REQUIRED ACTION
Each record is to be printed again exactly, though not its pictures.

(Screenshot grounding data)
++++++++

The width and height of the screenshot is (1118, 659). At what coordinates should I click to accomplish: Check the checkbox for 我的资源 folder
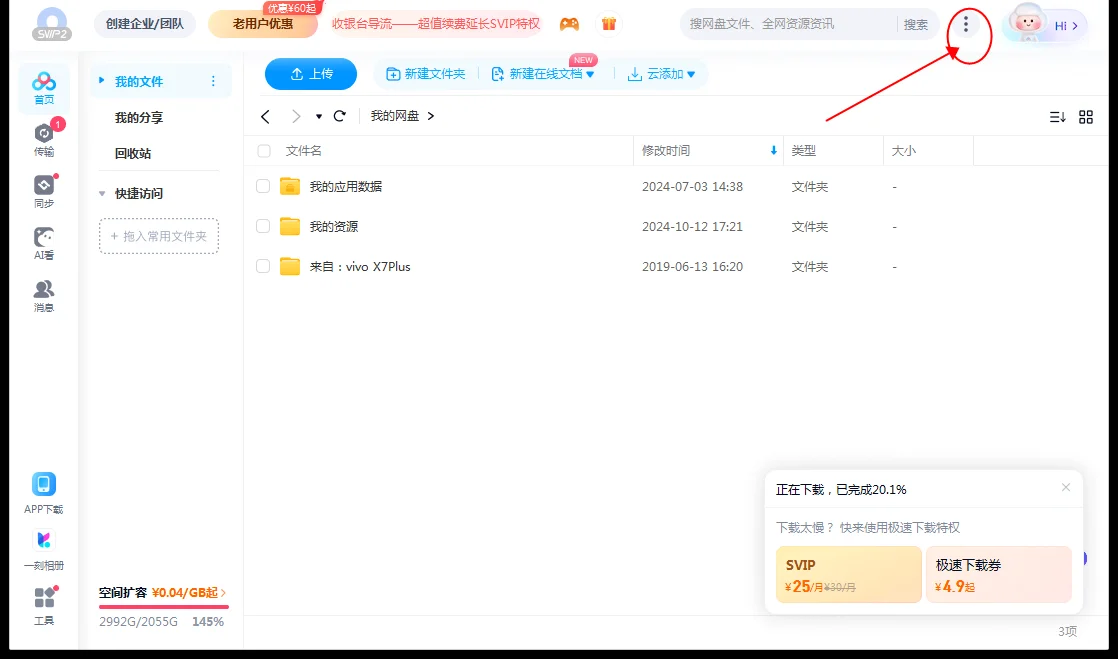click(262, 226)
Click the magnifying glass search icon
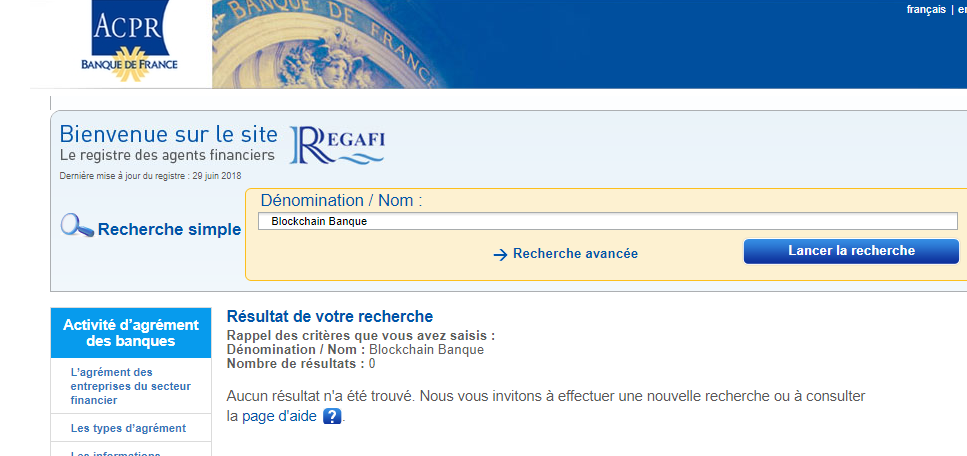This screenshot has height=456, width=967. tap(77, 227)
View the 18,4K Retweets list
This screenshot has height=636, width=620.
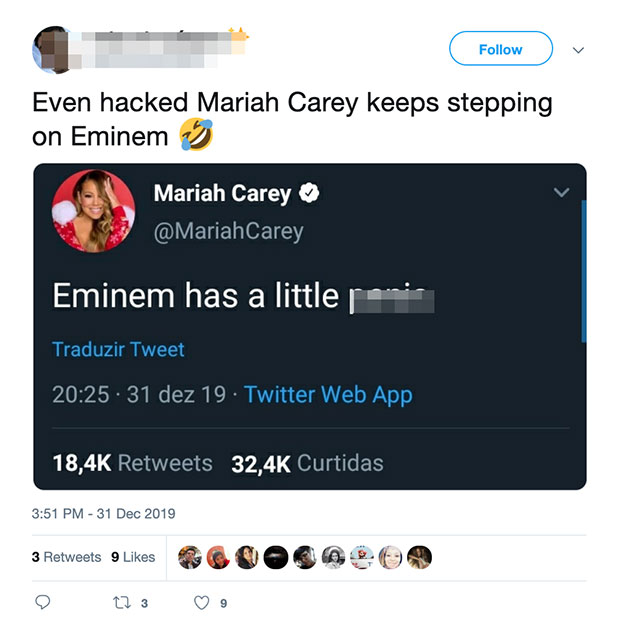132,463
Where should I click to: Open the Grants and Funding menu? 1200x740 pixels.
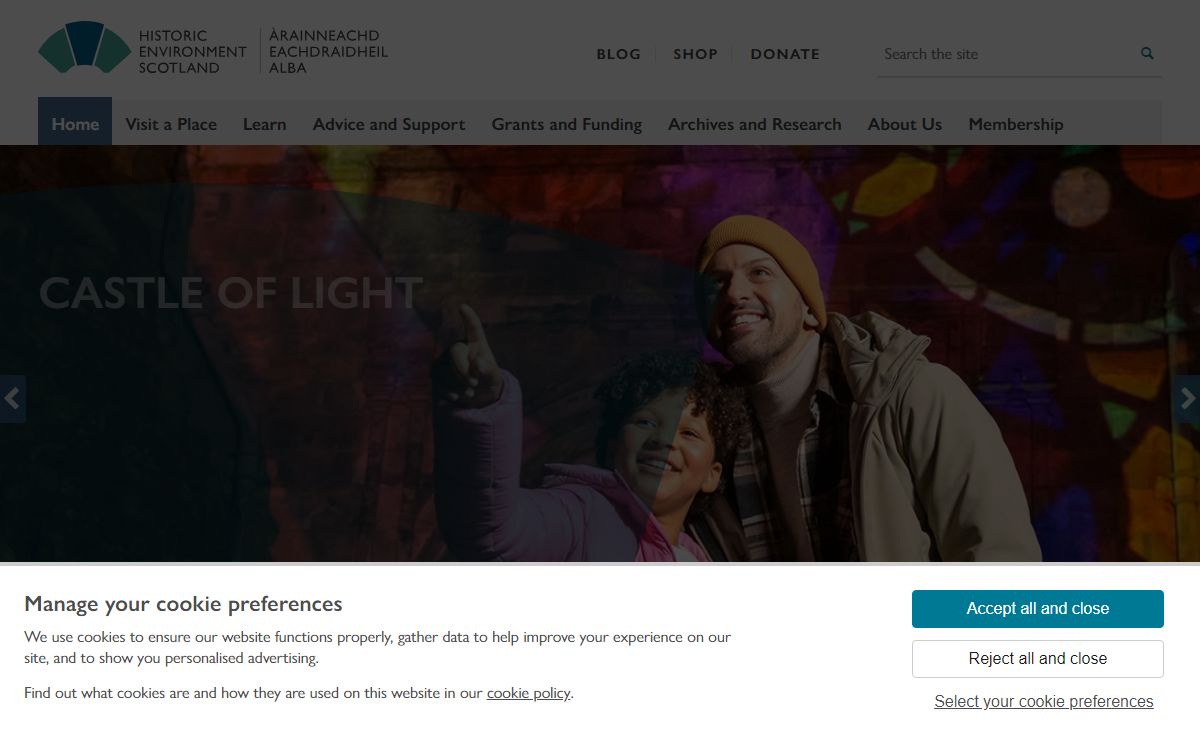pos(566,124)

++++++++

ANSWER SECTION
The width and height of the screenshot is (1118, 659). At what coordinates should I click to accomplish: Check the checkbox for 我的资源 folder
click(262, 226)
Click the magnifying glass search icon
This screenshot has height=456, width=967. tap(77, 227)
View the 18,4K Retweets list
This screenshot has height=636, width=620.
132,463
Where should I click to: Open the Grants and Funding menu? 1200x740 pixels.
pos(566,124)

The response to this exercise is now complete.